Almost all mathematical objects can be expressed in multiple ways. For example, the fraction 2/6 is equivalent to 5/15 and -4/-12. A canonical form is a specific schema that mathematicians use to describe objects from a given class in a codified, unique way. Every object in the class has a single canonical representation matching the template of the canonical form.
For rational numbers, the canonical form is a/b, where a and b have no common factors and b is positive. Such a fraction is typically described as being “in lowest terms.” When put into canonical form, 2/6 becomes 1/3. If two fractions are equal in value, their canonical representations are identical.
Canonical forms are not always the most common way of denoting a mathematical object. Two-dimensional linear equations have the canonical form Ax + By + C = 0, where C is either 1 or 0. Yet mathematicians often employ the slope-intercept form — y = mx + b — when doing basic calculations. The slope-intercept form is not canonical; it cannot be used to describe the line x = 4.

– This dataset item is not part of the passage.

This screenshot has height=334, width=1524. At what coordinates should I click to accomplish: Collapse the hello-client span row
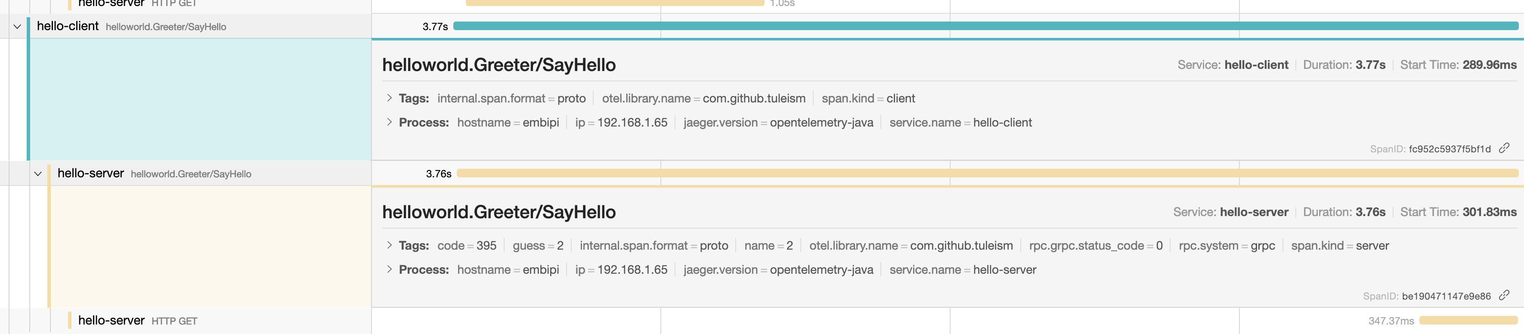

Mathematicians find canonical forms particularly useful when analyzing abstract systems, in which two objects might seem markedly different but are mathematically equivalent. The set of all closed paths on a doughnut has the same mathematical structure as the set of all ordered pairs (a, b) of integers. A mathematician can see this connection easily if he uses canonical forms to describe both sets. The two sets have the same canonical representation, so they are equivalent. To answer a topological question about curves on a doughnut, a mathematician might find it easier to answer an equivalent, algebraic question about ordered pairs of integers.
Many fields of study employ matrices to describe systems. A matrix is defined by its individual entries, but those entries frequently do not convey the character of the matrix. Canonical forms help mathematicians know when two matrices are related in some way that might not be obvious otherwise.

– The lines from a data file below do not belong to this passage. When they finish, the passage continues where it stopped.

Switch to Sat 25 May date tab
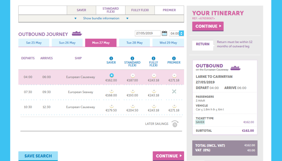 (34, 43)

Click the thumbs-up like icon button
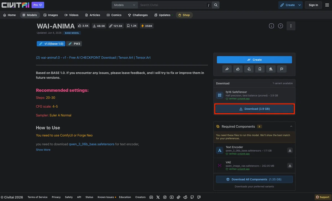coord(238,69)
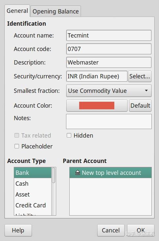Focus the Notes text area
159x241 pixels.
(109, 121)
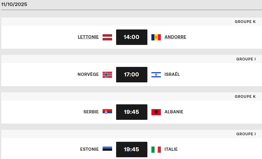Screen dimensions: 262x159
Task: Click the 17:00 kickoff time box
Action: pyautogui.click(x=132, y=75)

Boolean algebras, the structure that logicians use when describing propositions, have two canonical forms: disjunctive normal form and conjunctive normal form. These are algebraically equivalent to the factoring or expansion of polynomials respectively. A short example illustrates this connection.
The principal of a high school might say, “The football team must win one of its first two games and beat our rivals, the Hornets, in its third game, or else the coach will be fired.” This claim can be written logically as (w_{1} + w_{2}) * H + F, where “+” is the logical “or” operation and “*” is the logical “and” operation. The disjunctive normal form for this expression is w_{1} *H + w_{2} *H + F. Its conjunctive normal form for is (w_{1} + w_{2} + F) * (H + F). All three of these expressions are true under exactly the same conditions, so they are logically equivalent.

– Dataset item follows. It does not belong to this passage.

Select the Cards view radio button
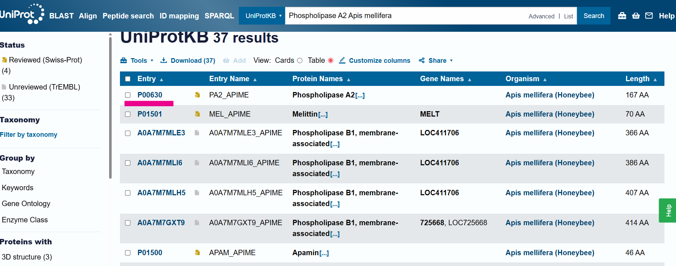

Engineers and physicists also make use of canonical forms when considering physical systems. Sometimes one system will be mathematically similar to another even though they appear nothing alike. The differential matrix equations that are used to model one might be identical to those used to model the other. These similarities become apparent when the systems are cast in a canonical form, such as observable canonical form or controllable canonical form.